The Long Beach Continuum of Care was granted over $10 million this week from the United States Department of Housing and Urban Development to help the city’s efforts to keep people housed and get others off the streets.
HUD announced the award this week as part of $2.8 billion that it distributed to states in its 2022 fiscal year funding cycle. California received the largest share of any state, with over $525 million going to the state to fund 773 projects, according to HUD.
For Long Beach, that will mean more funding for existing programs that offer things like rental assistance for domestic violence victims. The funding provides about $2 million to various programs that the city can use for rental assistance.
The largest allocation made to Long Beach was for its Street to Home program, which funds about 78 beds or units throughout the city for chronically homeless people who identify as LGBTQ, people with substance addictions, those who have no rental history and those with persistent mental health needs.
Long Beach received $1,484,454 for the Street To Home program that will help pay for leasing and also supportive services like case managers who will help people search for homes, employment and other public assistance.
The city declared a state of emergency for homelessness in January and has seen a 62% increase in homelessness since 2020, according to the 2022 homeless count. City officials have not released data from the count that was conducted in January.

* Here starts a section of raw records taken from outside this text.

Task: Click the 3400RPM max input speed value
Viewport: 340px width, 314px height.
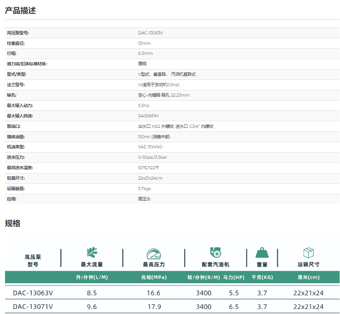Action: click(x=148, y=116)
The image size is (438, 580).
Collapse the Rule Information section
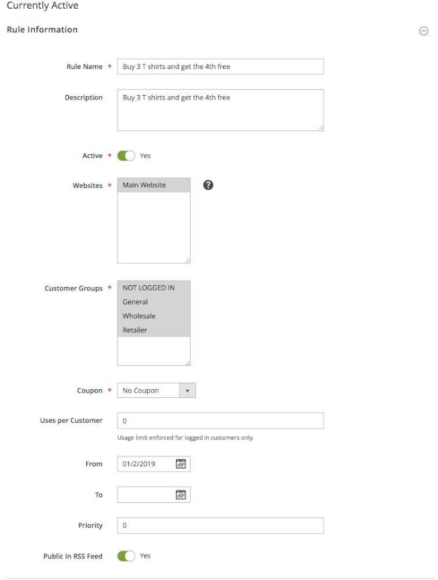coord(424,31)
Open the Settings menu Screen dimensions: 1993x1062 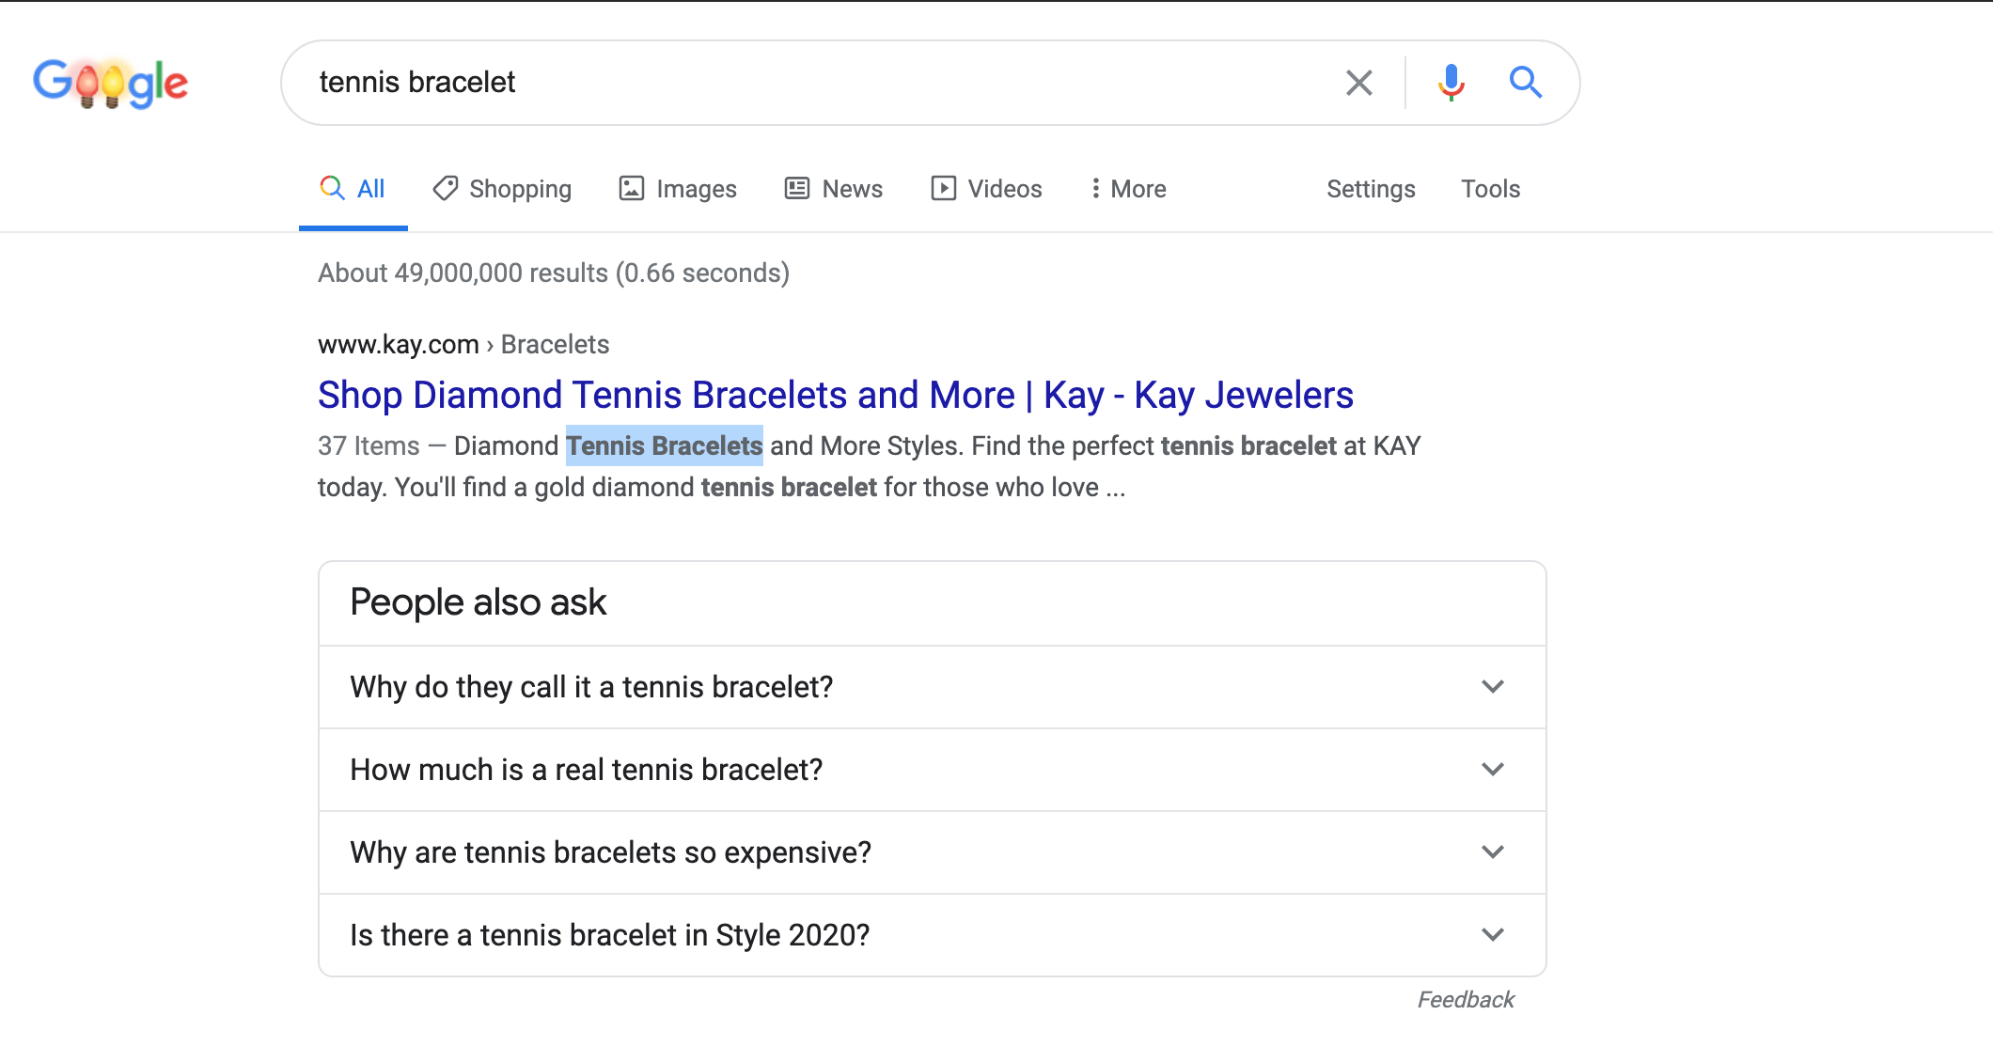(1370, 188)
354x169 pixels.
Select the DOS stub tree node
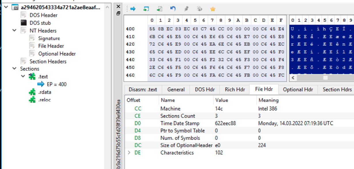(40, 23)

Long Beach has two projects in the works that could provide more permanent options for people who are unhoused with a tiny-home project it’s building at its Multi-Service Center that will provide 33 units, something the city expects to complete by the end of the year.
The city is also converting a former nuisance motel it purchased in North Long Beach into an interim housing site for people who are unhoused. The redevelopment of the motel is expected to add several dozen units once it’s completed. Both the motel and the tiny home projects were funded by a $30.5 million grant from the state.